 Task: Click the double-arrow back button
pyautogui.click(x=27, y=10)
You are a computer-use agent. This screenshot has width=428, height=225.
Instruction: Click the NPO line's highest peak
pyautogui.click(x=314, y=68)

--- What you need to do ---
Copy all of the rows above verbatim, keeping every character and line unchanged.

--- Exercise output ---
 Task: Click the double-arrow back button
pyautogui.click(x=27, y=10)
You are a computer-use agent. This screenshot has width=428, height=225.
Instruction: Click the NPO line's highest peak
pyautogui.click(x=314, y=68)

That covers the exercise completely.